System overview#

The system has 4 main steps:

Step 1. Make fragments: build local geometric surfaces (referred to as fragments) from short subsequences of the input RGBD sequence. This part uses RGBD Odometry, Multiway registration, and RGBD integration.

Step 2. Register fragments: the fragments are aligned in a global space to detect loop closure. This part uses Global registration, ICP registration, and Multiway registration.

Step 3. Refine registration: the rough alignments are aligned more tightly. This part uses ICP registration, and Multiway registration.

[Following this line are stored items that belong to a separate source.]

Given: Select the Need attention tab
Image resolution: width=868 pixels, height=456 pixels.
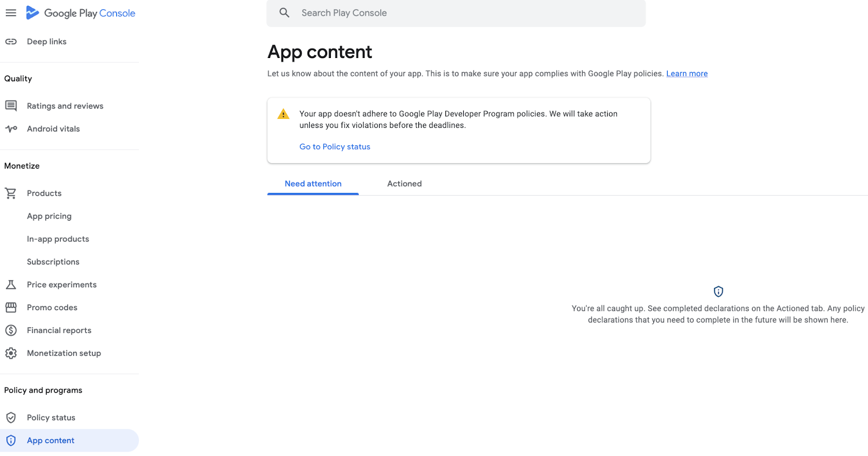Looking at the screenshot, I should pos(313,184).
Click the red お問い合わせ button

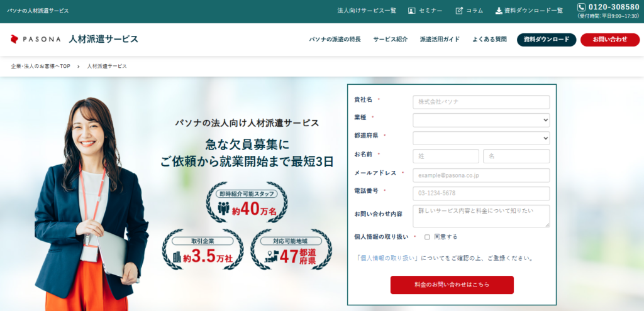609,40
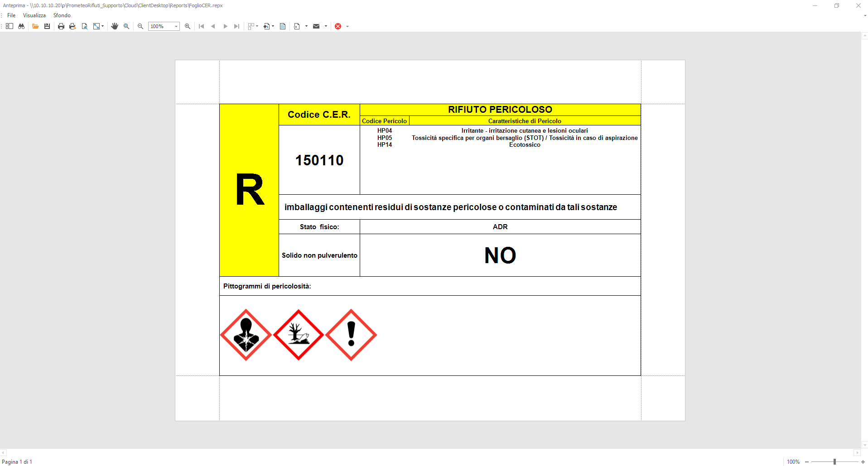
Task: Expand the send via email dropdown arrow
Action: tap(326, 26)
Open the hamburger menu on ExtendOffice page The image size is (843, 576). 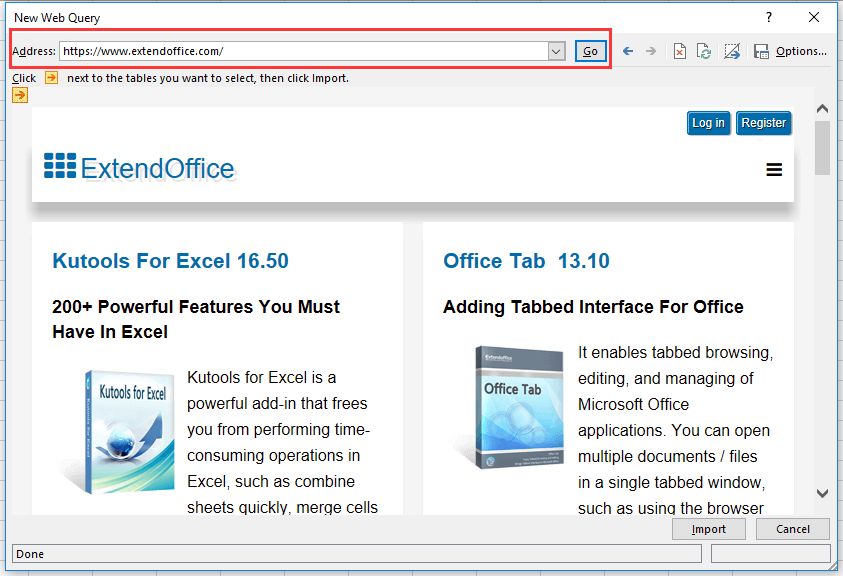tap(774, 170)
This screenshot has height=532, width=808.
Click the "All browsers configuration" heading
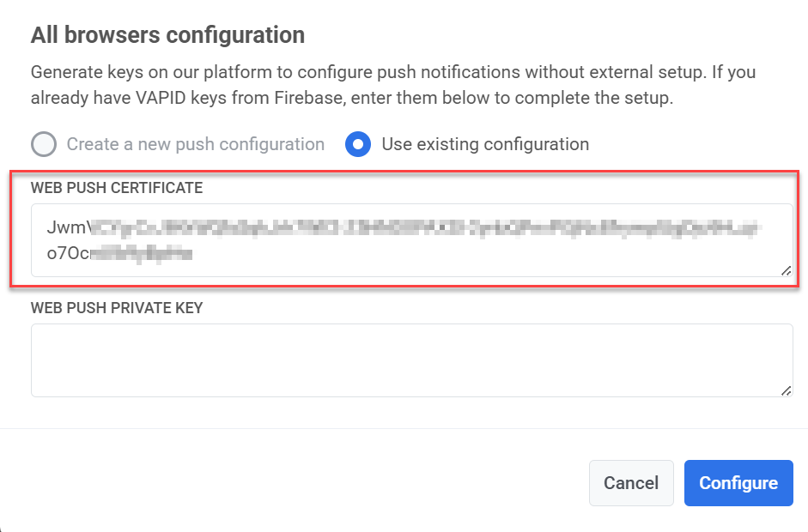coord(167,35)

Step 4. Integrate scene: integrate RGB-D images to generate a mesh model for the scene. This part uses RGBD integration.

Example dataset#

We provide default datasets such as Lounge RGB-D dataset from Stanford, Bedroom RGB-D dataset from Redwood, Jack Jack RealSense L515 bag file dataset to demonstrate the system in this tutorial. Other than this, one may user any RGB-D data. There are lots of excellent RGBD datasets such as: Redwood data, TUM RGBD data, ICL-NUIM data, the SceneNN dataset and SUN3D data.

Quick start#

Getting the example code

# Activate your conda environment, where you have installed open3d pip package.
# Clone the Open3D github repository and go to the example.
cd examples/python/reconstruction_system/

# Show CLI help for `run_system.py`
python dense_slam_gui.py --help

Running the example with default dataset.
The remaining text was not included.